For day 2 in Cinque Terre, I recommend heading to Vernazza, or the village in which you stayed overnight in Cinque Terre.
If you stay in La Spezia, I suggest keeping Riomaggiore for the second day.
Whichever village you visit on the second day, 2-3 hours is enough for any one of the villages. They are all pretty, but also small and easy to navigate, so no place will take “forever to be discovered.“
For the rest of the day, you can head out of Cinque Terre – and to one of the prettiest places in all of Liguria… I mean, in all of Italy!
From Vernazza, either take a boat to Porto Venere – my personal favorite place – or take the train to La Spezia and from there, a boat. It will take less than one hour, but it is soooo worth it.
Train and boat tickets are quite cheap. To Porto Venere, a return ticket from La Spezia is around 5€. Make sure to buy the tickets at the tobacco shop and not from the bus driver, as it will cost more.
Porto Venere is a little port that is less famous, less popular, and not a part of Cinque Terre but believe me, it is as pretty (if not even more so) than its famous neighbors.

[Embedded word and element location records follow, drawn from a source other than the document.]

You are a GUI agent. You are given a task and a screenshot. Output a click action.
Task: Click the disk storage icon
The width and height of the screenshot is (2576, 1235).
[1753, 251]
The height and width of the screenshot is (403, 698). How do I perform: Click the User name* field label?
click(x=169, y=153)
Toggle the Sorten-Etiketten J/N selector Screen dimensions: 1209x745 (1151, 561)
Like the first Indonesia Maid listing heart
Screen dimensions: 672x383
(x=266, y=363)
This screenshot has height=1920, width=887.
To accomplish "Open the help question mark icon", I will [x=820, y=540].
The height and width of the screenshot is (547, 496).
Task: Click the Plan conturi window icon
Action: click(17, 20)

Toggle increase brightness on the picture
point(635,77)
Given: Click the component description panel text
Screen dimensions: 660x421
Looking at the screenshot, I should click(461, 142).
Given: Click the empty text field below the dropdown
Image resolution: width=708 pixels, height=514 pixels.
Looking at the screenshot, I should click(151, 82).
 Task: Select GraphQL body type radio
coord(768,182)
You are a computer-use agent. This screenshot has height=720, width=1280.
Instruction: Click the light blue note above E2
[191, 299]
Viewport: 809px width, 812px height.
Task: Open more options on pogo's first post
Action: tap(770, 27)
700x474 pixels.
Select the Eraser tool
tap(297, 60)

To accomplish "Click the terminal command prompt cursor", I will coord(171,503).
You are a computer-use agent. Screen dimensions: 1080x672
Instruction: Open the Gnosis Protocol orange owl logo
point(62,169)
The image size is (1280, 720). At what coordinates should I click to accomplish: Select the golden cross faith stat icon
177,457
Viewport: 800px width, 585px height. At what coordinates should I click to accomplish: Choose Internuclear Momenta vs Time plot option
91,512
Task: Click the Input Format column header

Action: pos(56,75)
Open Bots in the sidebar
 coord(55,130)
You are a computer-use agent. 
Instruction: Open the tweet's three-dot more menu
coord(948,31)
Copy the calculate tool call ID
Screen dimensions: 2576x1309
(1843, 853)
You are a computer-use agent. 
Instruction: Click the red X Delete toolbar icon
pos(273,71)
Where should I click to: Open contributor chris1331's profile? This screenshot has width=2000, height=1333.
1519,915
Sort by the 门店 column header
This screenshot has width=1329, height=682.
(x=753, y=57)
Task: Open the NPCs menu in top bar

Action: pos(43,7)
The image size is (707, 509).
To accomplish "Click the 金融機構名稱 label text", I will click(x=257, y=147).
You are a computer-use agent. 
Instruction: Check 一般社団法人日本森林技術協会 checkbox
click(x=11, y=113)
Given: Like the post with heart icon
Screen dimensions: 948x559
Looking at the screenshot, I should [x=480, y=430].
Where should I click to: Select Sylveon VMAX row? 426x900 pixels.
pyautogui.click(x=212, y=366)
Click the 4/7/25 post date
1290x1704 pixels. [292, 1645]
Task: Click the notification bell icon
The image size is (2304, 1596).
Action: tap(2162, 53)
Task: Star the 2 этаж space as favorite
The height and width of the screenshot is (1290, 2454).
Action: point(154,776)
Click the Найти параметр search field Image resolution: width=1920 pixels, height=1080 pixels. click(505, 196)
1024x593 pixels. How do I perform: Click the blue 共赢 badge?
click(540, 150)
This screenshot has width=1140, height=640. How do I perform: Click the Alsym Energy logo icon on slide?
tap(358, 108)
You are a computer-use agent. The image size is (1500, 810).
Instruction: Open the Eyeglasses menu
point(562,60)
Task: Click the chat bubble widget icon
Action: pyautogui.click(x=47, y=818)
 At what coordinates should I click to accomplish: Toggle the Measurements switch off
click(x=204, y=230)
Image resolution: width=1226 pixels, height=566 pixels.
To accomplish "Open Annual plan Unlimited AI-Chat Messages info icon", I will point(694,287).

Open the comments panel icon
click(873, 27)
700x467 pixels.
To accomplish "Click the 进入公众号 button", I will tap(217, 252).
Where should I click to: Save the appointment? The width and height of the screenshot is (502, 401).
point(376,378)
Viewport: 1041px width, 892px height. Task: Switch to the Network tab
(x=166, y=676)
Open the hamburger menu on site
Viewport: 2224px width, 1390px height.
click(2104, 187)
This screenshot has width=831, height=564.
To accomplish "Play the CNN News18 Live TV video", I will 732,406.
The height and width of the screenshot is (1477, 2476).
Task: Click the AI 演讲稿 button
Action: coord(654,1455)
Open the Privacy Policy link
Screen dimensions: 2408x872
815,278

Like its neighbors, it is small – you will need no more than 2-4 hours for strolling the village. Add in the travel time and you will find that it is a perfect way to end your second day in Cinque Terre – even if it isn’t in Cinque Terre.
While I enjoy off-the-beaten-path locales and discovering places on a slower path sometimes, I can honestly say that I did not feel the urge to stay in Cinque Terre for more than two days.
I initially planned to stay three full days (two nights), but I left early on my third day and spent that day in Porto Venere instead. Cinque Terre is without a doubt pretty, but its activities and attractions are not overwhelming in number.
So, this Cinque Terre 1-day or 2-day itinerary, with tips for the best things to do and see, will hopefully help you plan your own itinerary properly. It might seem a bit messy at first (as it really depends on where you stay), but after visiting myself, I am pretty confident that this is a good 24 (or 12) or 48-hour itinerary, and you will have a great time at the Ligurian Coast.